JENNIE RUSSO
v.
JOSEPH PORGA
Supreme Court of Connecticut.
Argued October 8, 1954. Decided November 29, 1954.INGLIS, C. J., BALDWIN, O'SULLIVAN and WYNNE, Js.[1]
*707 Donald J. Zehnder, with whom, on the brief, was Joseph N. Perelmutter, for the appellant (plaintiff).
George J. Yudkin, with whom, on the brief, was Harold B. Yudkin, for the appellee (defendant).
WYNNE, J.
In this action the plaintiff sought damages for personal injuries. She alleged that the defendant inflicted a cut on the instep of her foot with a sickle. Her complaint is in two counts. In the first count she alleged that the defendant assaulted her wilfully and wantonly. The second count charged the defendant with negligence in cutting grass with a sickle and, through lack of due care, injuring the plaintiff.
The plaintiff has appealed from the judgment rendered for the defendant. She has assigned as error (1) the court's conclusion on the finding that her injury was not due to the wanton or intentional act of the defendant and was not the result of lack of reasonable care, and (2) the court's failure to find the issues for her under the assault and battery count when, she claims, the finding shows that her injury *708 was the direct and immediate consequence of an unlawful force exerted by the defendant.

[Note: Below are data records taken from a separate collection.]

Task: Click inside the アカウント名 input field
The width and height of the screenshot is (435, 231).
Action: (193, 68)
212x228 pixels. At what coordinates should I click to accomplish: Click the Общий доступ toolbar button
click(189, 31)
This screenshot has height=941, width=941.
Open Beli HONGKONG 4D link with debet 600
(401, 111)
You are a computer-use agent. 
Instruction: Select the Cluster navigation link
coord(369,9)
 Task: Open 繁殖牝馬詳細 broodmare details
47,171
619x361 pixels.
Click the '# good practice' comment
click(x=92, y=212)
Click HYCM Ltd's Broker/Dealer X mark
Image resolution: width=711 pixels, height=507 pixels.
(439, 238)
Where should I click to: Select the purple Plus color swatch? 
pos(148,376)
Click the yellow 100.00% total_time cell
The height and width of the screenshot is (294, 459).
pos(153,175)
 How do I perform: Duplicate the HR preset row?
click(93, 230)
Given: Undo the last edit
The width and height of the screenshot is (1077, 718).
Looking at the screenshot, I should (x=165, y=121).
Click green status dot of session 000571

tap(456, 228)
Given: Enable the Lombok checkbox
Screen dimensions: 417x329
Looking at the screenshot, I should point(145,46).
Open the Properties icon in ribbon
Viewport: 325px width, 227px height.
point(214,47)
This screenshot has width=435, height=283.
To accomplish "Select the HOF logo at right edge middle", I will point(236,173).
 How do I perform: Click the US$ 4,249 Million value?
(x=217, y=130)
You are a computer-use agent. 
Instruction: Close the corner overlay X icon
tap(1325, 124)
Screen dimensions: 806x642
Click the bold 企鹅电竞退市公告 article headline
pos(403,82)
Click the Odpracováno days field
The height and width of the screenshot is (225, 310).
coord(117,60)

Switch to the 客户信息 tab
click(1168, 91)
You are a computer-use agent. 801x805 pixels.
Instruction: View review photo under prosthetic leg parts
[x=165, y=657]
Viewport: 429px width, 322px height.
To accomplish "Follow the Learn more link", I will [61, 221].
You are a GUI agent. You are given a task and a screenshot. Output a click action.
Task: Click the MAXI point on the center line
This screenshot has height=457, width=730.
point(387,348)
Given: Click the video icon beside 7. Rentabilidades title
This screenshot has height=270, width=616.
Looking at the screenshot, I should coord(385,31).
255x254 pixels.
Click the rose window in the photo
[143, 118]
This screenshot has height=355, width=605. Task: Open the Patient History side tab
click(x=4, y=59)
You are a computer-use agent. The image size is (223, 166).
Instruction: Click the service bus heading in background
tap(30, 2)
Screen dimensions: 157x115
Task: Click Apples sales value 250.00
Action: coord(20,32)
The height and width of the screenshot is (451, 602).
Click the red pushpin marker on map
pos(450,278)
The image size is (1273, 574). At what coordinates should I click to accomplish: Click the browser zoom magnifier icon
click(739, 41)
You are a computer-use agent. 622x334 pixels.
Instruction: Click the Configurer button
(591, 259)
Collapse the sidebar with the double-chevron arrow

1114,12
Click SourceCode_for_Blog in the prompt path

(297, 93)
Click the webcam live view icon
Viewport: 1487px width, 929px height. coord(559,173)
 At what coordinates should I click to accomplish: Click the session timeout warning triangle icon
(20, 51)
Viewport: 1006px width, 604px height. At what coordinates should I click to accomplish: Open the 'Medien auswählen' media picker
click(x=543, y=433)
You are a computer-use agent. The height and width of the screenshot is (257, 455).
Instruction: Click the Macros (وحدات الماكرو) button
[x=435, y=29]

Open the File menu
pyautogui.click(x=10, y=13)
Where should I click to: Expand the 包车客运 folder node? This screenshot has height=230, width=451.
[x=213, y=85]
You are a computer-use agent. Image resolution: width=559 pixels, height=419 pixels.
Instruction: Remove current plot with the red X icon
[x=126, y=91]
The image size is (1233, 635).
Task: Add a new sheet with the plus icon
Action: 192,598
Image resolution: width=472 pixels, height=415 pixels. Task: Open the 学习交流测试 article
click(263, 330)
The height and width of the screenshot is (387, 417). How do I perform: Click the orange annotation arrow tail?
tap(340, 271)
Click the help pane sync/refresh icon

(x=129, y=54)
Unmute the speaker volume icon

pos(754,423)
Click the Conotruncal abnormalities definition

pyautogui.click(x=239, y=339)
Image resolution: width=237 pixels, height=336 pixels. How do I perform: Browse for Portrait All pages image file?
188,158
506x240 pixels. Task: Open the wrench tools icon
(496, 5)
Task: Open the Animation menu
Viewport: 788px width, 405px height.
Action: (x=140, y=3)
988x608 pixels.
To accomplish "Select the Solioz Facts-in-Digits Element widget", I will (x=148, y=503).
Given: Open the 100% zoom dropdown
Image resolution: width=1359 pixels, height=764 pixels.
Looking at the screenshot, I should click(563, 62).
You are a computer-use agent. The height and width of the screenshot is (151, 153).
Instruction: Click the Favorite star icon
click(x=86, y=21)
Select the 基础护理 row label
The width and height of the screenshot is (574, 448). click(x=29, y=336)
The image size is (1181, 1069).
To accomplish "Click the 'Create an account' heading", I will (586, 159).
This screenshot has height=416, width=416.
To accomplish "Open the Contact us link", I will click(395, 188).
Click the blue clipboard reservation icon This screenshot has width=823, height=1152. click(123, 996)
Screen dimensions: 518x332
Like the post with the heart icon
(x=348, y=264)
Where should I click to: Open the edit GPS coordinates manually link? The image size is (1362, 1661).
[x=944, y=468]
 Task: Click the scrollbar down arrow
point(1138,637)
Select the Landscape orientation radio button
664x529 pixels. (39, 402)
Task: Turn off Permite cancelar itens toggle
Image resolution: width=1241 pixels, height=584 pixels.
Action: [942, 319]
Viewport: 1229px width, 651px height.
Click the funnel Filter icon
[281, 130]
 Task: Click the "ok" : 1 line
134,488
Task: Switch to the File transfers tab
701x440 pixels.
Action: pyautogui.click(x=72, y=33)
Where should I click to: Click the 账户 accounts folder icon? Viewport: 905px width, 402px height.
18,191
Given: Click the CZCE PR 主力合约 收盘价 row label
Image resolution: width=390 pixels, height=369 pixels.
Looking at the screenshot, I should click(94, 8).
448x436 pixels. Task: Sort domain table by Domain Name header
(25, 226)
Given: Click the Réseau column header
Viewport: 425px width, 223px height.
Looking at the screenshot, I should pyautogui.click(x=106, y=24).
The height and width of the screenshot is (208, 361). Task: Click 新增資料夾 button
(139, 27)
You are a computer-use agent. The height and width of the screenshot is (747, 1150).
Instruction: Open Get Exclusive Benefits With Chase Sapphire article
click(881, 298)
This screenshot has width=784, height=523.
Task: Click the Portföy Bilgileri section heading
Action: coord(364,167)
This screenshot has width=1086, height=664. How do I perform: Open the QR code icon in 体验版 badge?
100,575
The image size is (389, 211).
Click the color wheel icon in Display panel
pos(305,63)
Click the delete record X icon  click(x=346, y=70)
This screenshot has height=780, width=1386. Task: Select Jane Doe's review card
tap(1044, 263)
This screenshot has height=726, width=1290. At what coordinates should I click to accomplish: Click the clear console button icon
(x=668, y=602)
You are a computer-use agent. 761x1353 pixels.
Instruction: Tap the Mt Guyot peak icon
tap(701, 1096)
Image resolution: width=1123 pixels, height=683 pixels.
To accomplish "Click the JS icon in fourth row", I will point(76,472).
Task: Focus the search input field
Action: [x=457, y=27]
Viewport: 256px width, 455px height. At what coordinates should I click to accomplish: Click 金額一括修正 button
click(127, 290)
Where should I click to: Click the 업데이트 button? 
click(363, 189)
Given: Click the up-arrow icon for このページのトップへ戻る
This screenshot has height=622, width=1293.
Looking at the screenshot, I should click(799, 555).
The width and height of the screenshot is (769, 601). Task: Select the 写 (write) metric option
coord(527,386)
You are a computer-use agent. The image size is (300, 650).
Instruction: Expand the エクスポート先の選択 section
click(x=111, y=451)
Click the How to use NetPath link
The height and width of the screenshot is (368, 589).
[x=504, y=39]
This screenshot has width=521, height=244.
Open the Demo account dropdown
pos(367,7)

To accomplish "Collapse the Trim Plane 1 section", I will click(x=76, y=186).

The trial court found the following facts: On July 2, 1949, the plaintiff and her husband were the owners of property adjoining property owned by the parents of the defendant in Derby. At one time the families were on very friendly terms, but a dispute had arisen over the location of their common boundary. A few days before the occurrence involved here, the daughter of the plaintiff and the mother of the defendant were engaged in combat over the rights of the families in the disputed area. On the morning in question, the defendant, a young man, was directed by his father to cut the grass in that area. The defendant commenced cutting the grass with a sickle. The plaintiff observed his action and left her house, coming over to where the defendant was cutting the grass. She advanced to within arm's reach of him, tapped him on the shoulder, and said in substance: "Don't you understand you can't cut grass here? It don't belong to you." The defendant continued to cut grass and said nothing. In a short time the plaintiff's instep was cut, the sickle having come in contact with her foot.
The first count alleges that the defendant wilfully and wantonly cut the plaintiff. The second count alleges that the defendant negligently cut her. The plaintiff's claim is that, the court having found that the plaintiff's injury was caused by the sickle held by the defendant, it followed that the plaintiff's injury was the direct and immediate consequence of an unlawful force exerted by the defendant. An actionable assault and battery may be one committed wilfully or voluntarily, and therefore intentionally, or one done under circumstances showing a reckless disregard of consequences. It may also be one committed *709 negligently. Lentine v. McAvoy, 105 Conn. 528, 531, 136 A. 76; Morris v. Platt, 32 Conn. 75, 84. The court concluded that the defendant did not intentionally injure the plaintiff and that his conduct was neither wanton nor negligent. These conclusions are logically supported by the finding and must stand. Medvedow v. Medvedow, 140 Conn. 698, 700, 103 A.2d 337; Farkas v. Halliwell, 136 Conn. 440, 443, 72 A.2d 648.
The second count is based upon negligence. The finding supports the conclusion that the defendant was not negligent. The court found that the plaintiff did not sustain the burden of proof on either count of her complaint.
There is no error.
In this opinion the other judges concurred.
NOTES
[1] By agreement of counsel the case was argued before and decided by four judges.